6. Hybrid Architectures, Future Research, and Outlook
The field is converging on hybrid LLM–compiler architectures as a stable path forward:
- Guardrailed Integration: Hybrid pipelines have the traditional compiler handle standard paths, with LLMs invoked only for "hard" transformations or migration scenarios. Self-improving compiler loops can gather verified LLM-originated optimizations into new passes, enabled by both generation and formal verification (Zhang et al., 5 Jan 2026).
- Agentic and Retrieval-Augmented Systems: RAG and agentic orchestration (e.g., CompileAgent) facilitate multi-language, multi-tool, large-scale compilation, while minimizing manual engineering through self-guided, iterative workflows (Hu et al., 7 May 2025, Ye et al., 14 Aug 2025).

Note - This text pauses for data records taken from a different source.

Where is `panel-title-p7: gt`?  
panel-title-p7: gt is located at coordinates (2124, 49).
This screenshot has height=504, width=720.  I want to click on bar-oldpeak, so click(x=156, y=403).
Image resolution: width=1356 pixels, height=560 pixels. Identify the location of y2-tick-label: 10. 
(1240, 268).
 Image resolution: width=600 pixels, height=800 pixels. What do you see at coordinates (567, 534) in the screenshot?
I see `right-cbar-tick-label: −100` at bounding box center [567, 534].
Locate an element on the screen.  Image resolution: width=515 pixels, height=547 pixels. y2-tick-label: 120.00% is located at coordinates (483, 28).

- Adaptive Prompting and Long-Context LLMs: Progress in meta-prompting and memory-augmented inference aims to overcome scalability and context fragmentation (Zhang et al., 26 May 2025).

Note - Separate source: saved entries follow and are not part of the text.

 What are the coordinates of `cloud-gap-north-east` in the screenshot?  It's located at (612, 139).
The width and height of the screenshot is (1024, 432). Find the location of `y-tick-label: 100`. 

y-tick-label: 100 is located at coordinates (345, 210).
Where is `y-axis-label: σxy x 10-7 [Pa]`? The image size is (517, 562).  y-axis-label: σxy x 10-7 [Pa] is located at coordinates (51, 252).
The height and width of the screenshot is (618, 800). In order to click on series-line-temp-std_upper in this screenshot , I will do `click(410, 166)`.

- Formal Verification and Soundness: Integration with SMT solvers, static analysis overlays, and grammar-constrained decoding are proposed to improve trust and correctness (Zhang et al., 6 Nov 2025, Zhang et al., 5 Jan 2026).

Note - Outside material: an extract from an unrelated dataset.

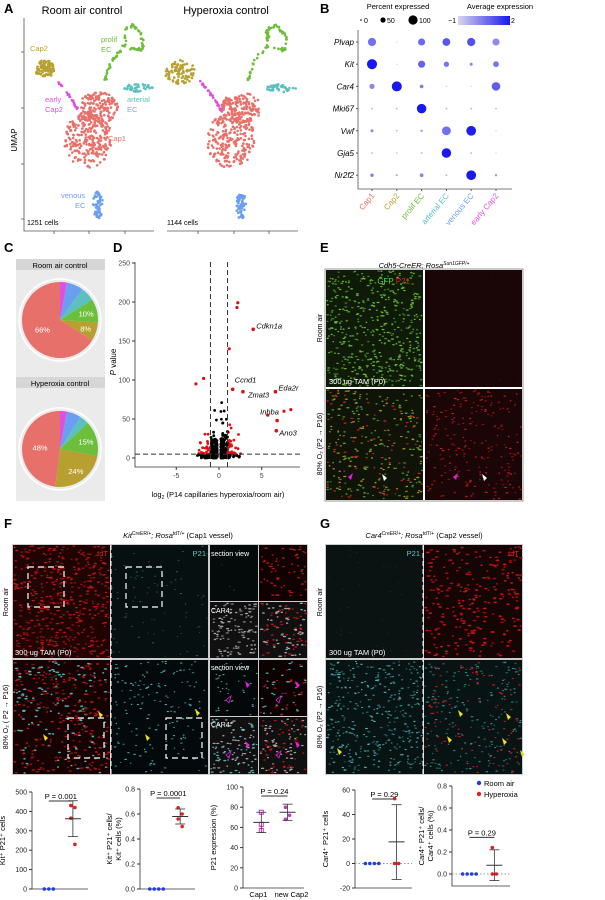 This screenshot has width=605, height=900. Describe the element at coordinates (425, 22) in the screenshot. I see `size-legend-tick-100: 100` at that location.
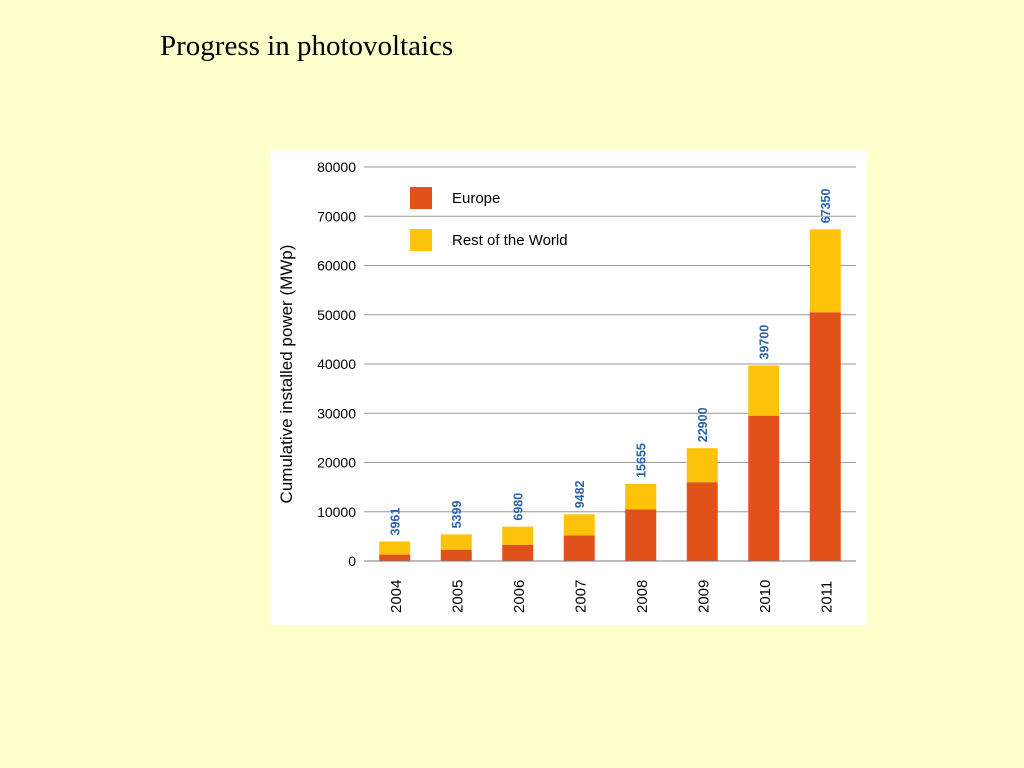 This screenshot has height=768, width=1024. What do you see at coordinates (352, 561) in the screenshot?
I see `y-tick-label: 0` at bounding box center [352, 561].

- Benchmarks and Evaluation: The need for standardized, LLM-attuned benchmarks (function-level, whole repo, cross-ISA) is recognized as critical for tracking real-world viability.
A practical implication is that LLM-enabled compilers, while not currently competitive with highly engineered pipeline compilers in raw speed or optimization, enable rapid prototyping for new ISAs, code migration, agentic build automation, and repair at software-engineering scale. Incremental improvements in model reasoning, verifiability, and hybrid system design are essential to transition from research prototypes to widespread industrial adoption. The future trajectory is strongly oriented toward deep integration with static verification, agentic build/test frameworks, and interactive debugging capabilities (Zhang et al., 5 Jan 2026, Zhang et al., 26 May 2025, Hu et al., 7 May 2025).